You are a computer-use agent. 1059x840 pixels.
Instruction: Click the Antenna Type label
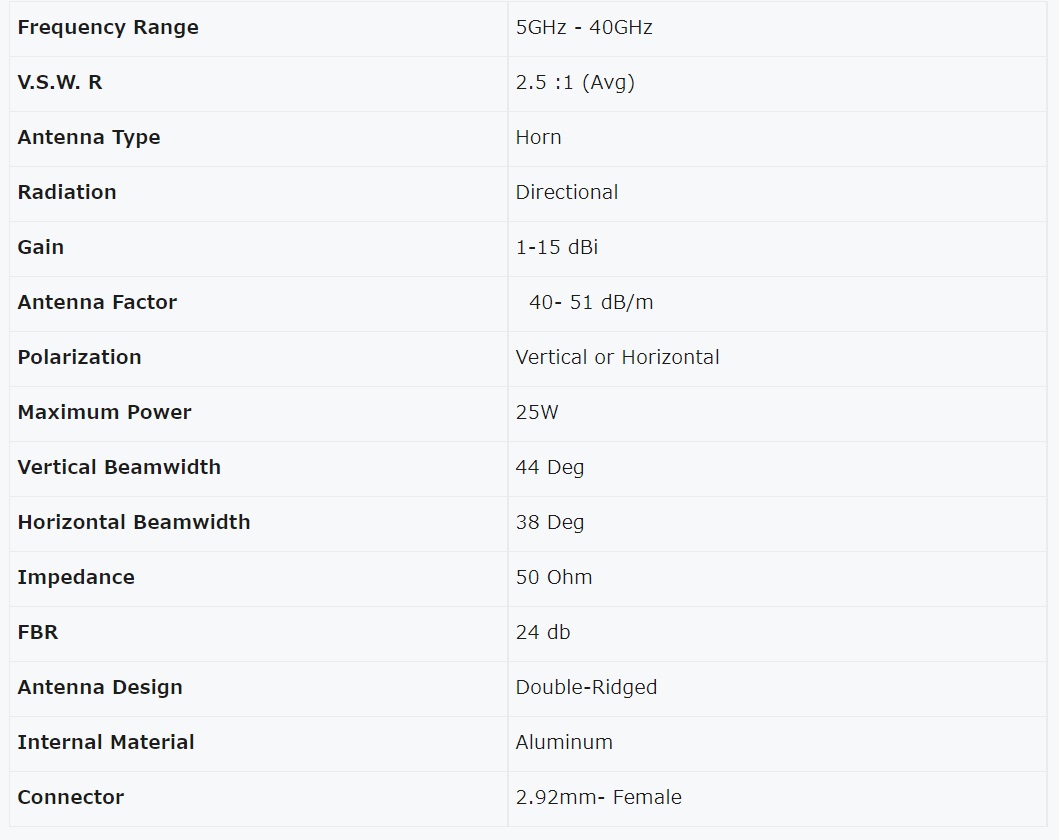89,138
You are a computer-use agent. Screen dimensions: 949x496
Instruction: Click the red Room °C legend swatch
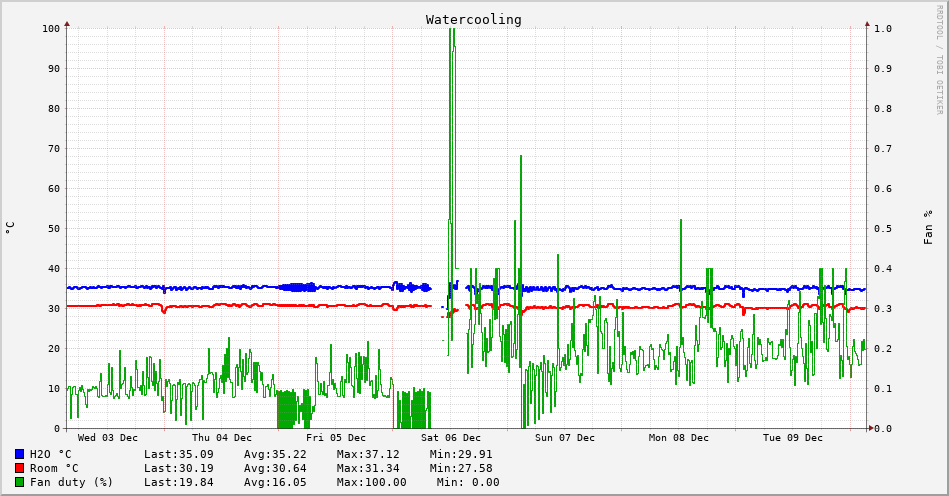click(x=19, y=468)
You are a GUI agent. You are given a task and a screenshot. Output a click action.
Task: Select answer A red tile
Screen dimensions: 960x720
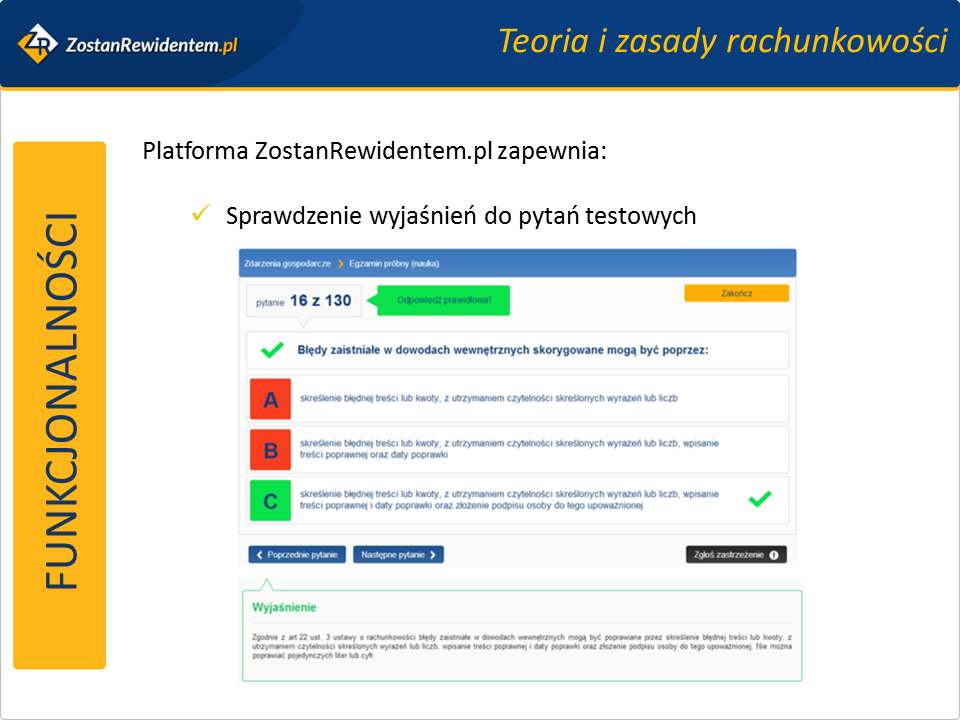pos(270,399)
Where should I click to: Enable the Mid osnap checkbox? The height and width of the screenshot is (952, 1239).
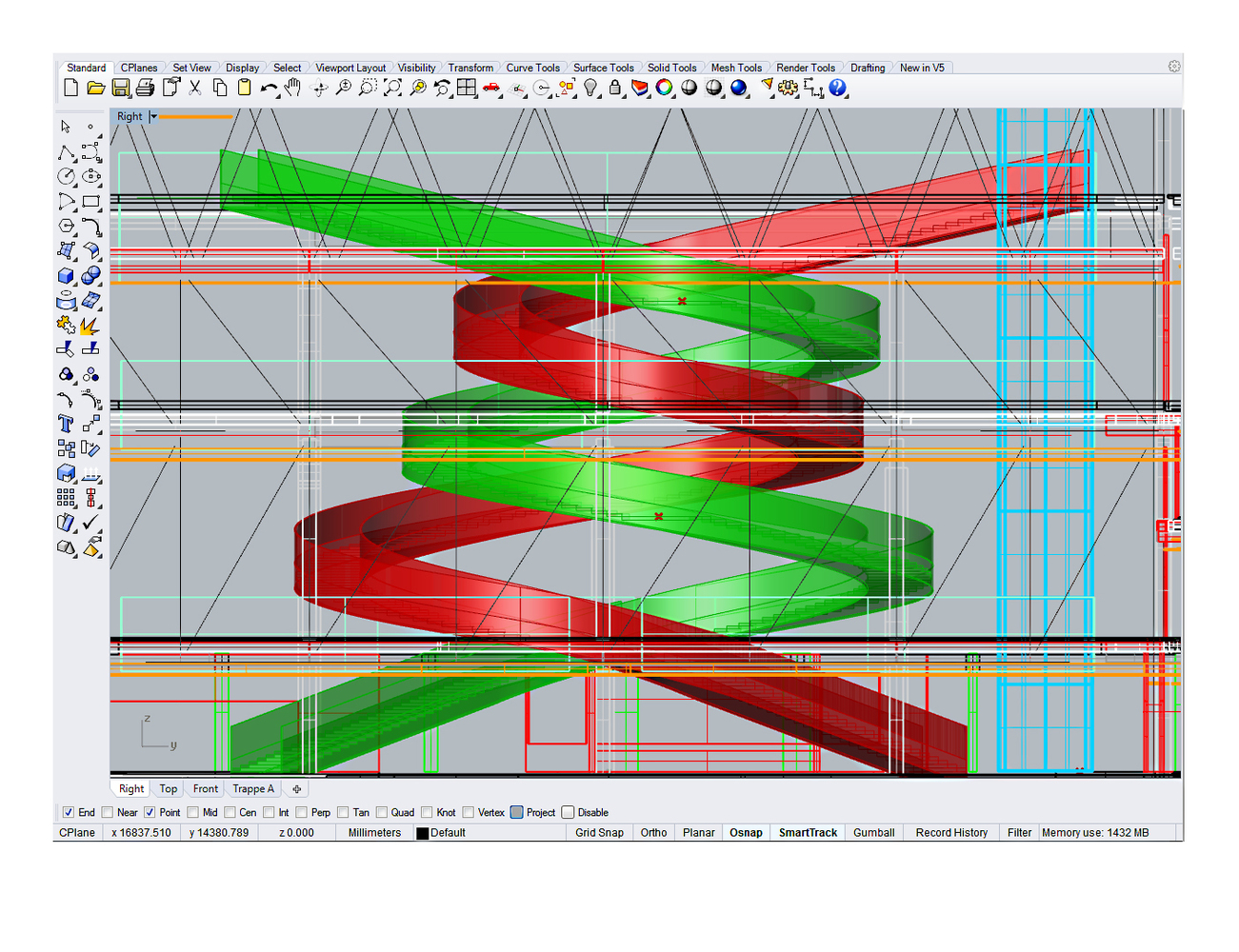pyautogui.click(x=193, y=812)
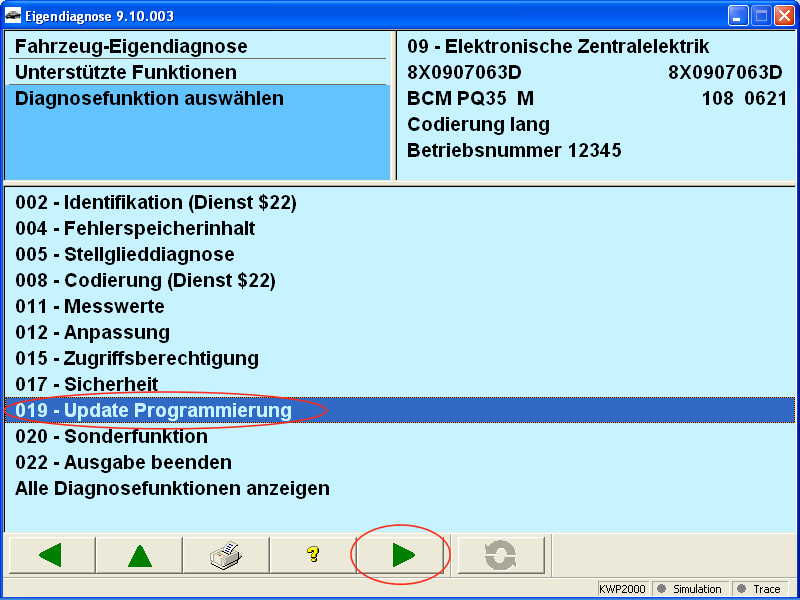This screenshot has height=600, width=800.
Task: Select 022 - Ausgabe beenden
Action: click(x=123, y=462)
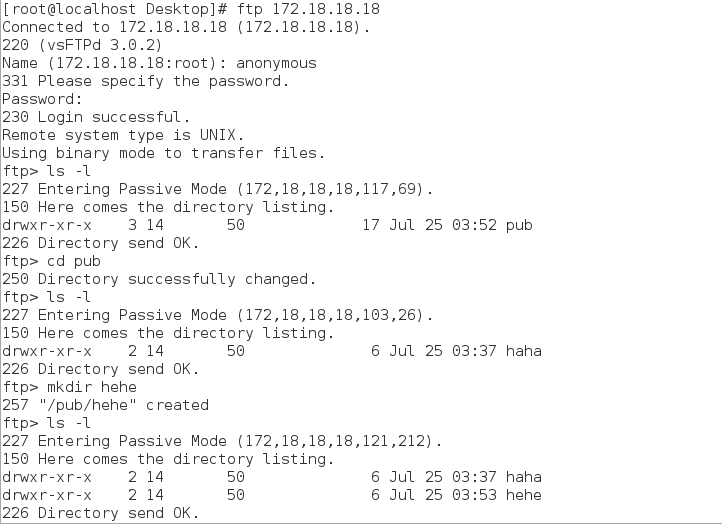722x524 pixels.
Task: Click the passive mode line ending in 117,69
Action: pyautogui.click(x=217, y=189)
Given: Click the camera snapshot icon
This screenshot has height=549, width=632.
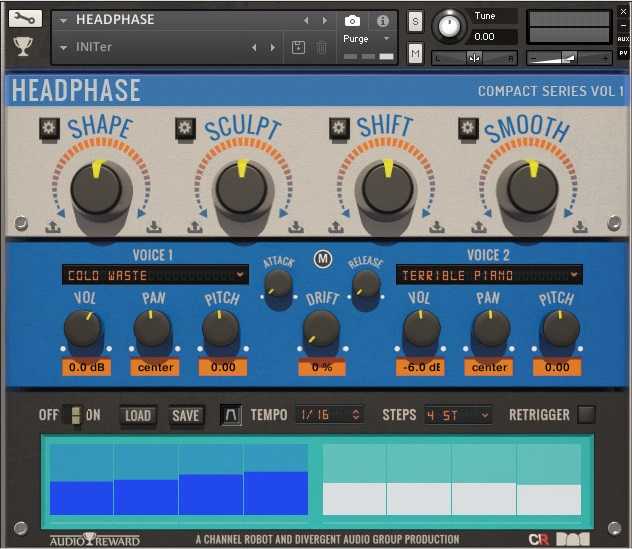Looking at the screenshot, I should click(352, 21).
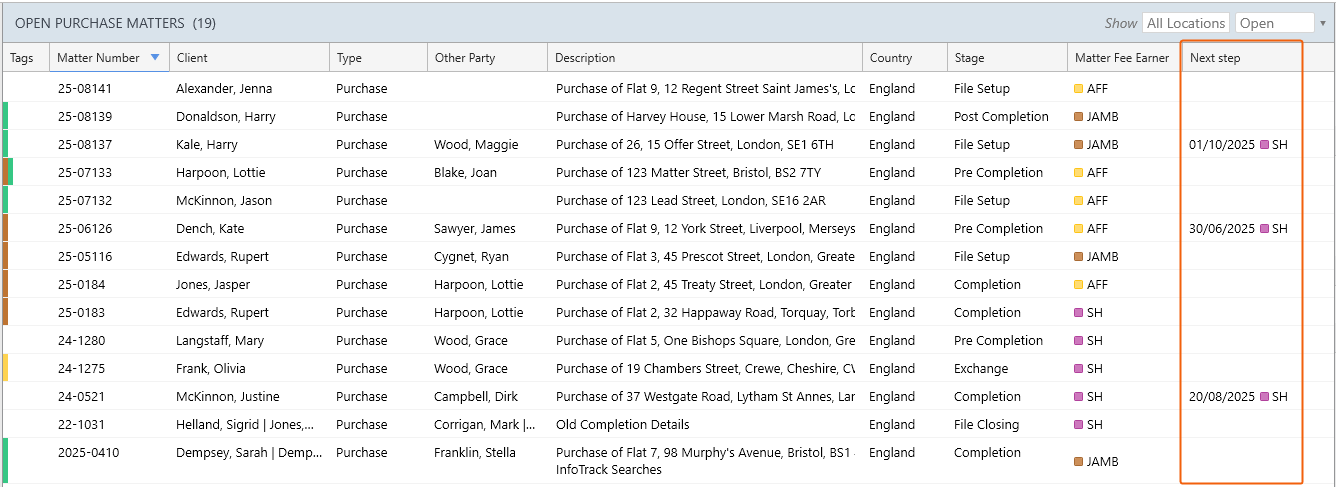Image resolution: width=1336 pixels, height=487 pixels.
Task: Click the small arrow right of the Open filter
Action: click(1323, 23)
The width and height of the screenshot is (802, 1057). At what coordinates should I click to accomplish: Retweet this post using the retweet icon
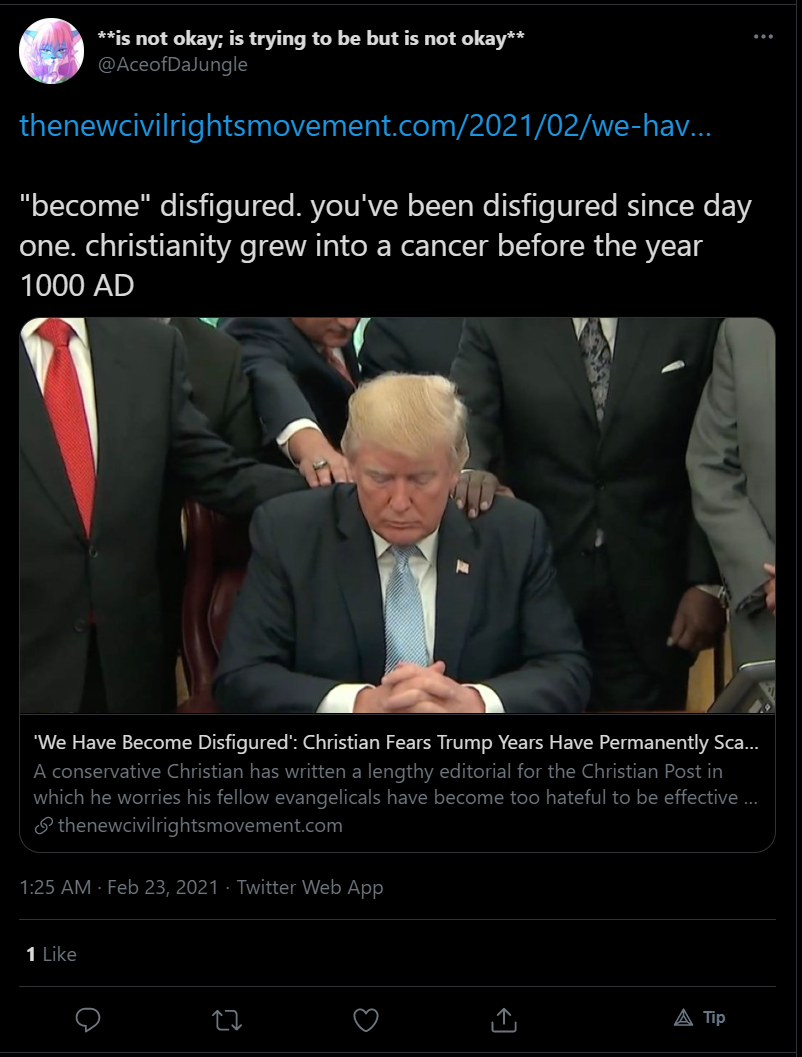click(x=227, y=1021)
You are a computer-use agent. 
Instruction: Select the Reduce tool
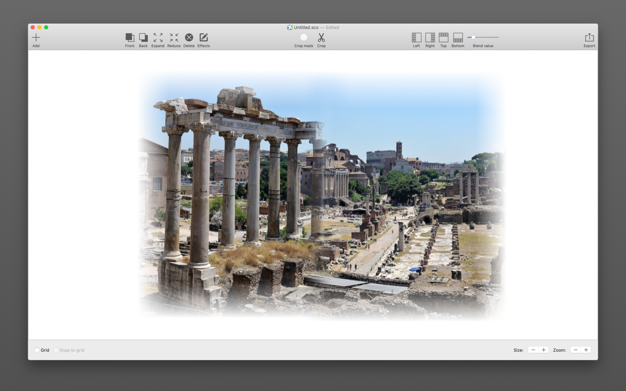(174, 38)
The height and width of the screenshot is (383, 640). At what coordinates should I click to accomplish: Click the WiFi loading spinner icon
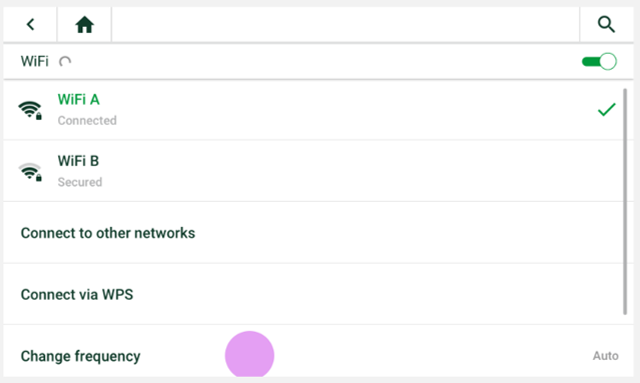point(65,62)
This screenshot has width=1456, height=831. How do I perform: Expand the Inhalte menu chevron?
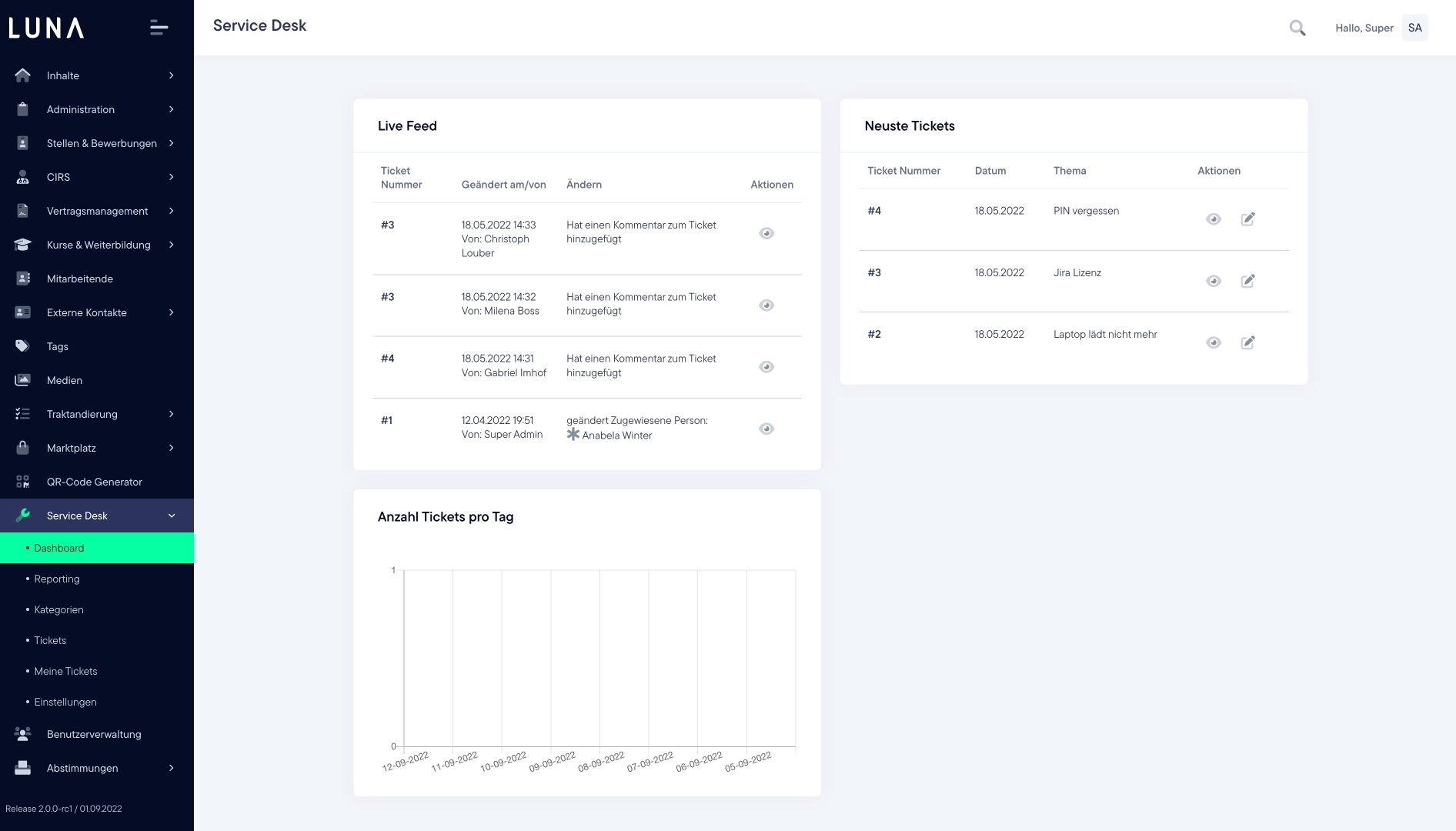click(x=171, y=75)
■ ■ ■ ■ ■ ■ ■
Retype the data word for word and keep the pictures out of it.

RESPONSE BOX:
You are a computer-use agent. 1059x840 pixels.
Instruction: Click the Antenna Type label
89,138
You are a computer-use agent. Screen dimensions: 949x496
Instruction: Click the red Room °C legend swatch
click(x=19, y=468)
You are a GUI agent. You are given a task and a screenshot. Output a click action.
Task: Select answer A red tile
Screen dimensions: 960x720
pos(270,399)
Where should I click to: Enable the Mid osnap checkbox? The height and width of the screenshot is (952, 1239).
pyautogui.click(x=193, y=812)
This screenshot has height=600, width=800.
Task: Select 022 - Ausgabe beenden
Action: click(x=123, y=462)
722x524 pixels.
Task: Click the passive mode line ending in 117,69
Action: pyautogui.click(x=217, y=189)
Given: Click the camera snapshot icon
This screenshot has height=549, width=632.
Looking at the screenshot, I should click(352, 21).
Image resolution: width=1336 pixels, height=487 pixels.
Task: Click the small arrow right of the Open filter
Action: click(1323, 23)
The width and height of the screenshot is (802, 1057). At what coordinates should I click to accomplish: Retweet this post using the retweet icon
click(x=227, y=1021)
You are a computer-use agent. 
Instruction: Select the Reduce tool
(174, 38)
The height and width of the screenshot is (383, 640). At what coordinates should I click to accomplish: Click the WiFi loading spinner icon
point(65,62)
This screenshot has width=1456, height=831. How do I perform: Expand the Inhalte menu chevron?
click(x=171, y=75)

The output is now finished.